Combinatorial Use of High Mobility Group Box 1 Values and Gunma Scores Improve The Accuracy of Predicting Non-Responders to Intravenous Immunoglobulin Treatment in Patients with Kawasaki Disease
Objective: Patients with Kawasaki disease (KD) who do not respond to intravenous immunoglobulin (IVIG) treatment show a high incidence of coronary artery abnormalities (CAA). How to predict non-responders and then provide a specific treatment to prevent CAA is a current topic of discussion.

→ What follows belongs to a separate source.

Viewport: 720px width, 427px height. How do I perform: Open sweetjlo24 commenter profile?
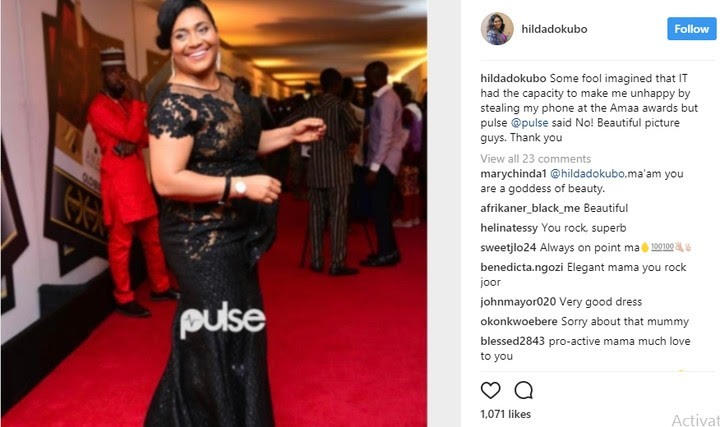point(508,247)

Kobayashi et al. have reported the usefulness of a predictive score for non-responders (Gunma score; sensitivity 86%, specificity 68%). In respect to non-responders, we have reported that an elevated value of high mobility group box 1 (HMGB1) is a potential marker. Combinational use of HMGB1 values with Gunma scores may improve the accuracy of predicting non-responders. Thus, we examined this possibility.

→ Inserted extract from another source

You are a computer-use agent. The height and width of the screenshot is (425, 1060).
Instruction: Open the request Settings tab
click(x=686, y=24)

Methods: Serum HMGB1 values were measured in KD patients admitted to the Kagoshima City Medical Association Hospital. Clinical data and Gunma scores were obtained from these patients.
Results: Compared with responders (n=85), non-responders (n=16) showed significantly elevated values of WBC and CRP, along with decreased values of albumin and sodium. Gunma scores were significantly higher in non-responders than responders (5.1±2.9, 2.7±2.1, p=0.0002). Sensitivity (score>3) was 63% and specificity 68%. HMGB1 values before IVIG were also significantly higher in non-responders (14.8±11.3, 9.7±5.5, p=0.0064). Sensitivity with high HMGB1 (>15.2: mean+SD of responders) was 50% and specificity 71%. When a predicted non-responder is defined as a patient with a Gunma score of 5 or over or a high HMGB1 value, sensitivity was 81% and specificity 71%.
Conclusion: Combinatorial use of HMGB1 values and Gunma scores improve the accuracy of predicting non-responders.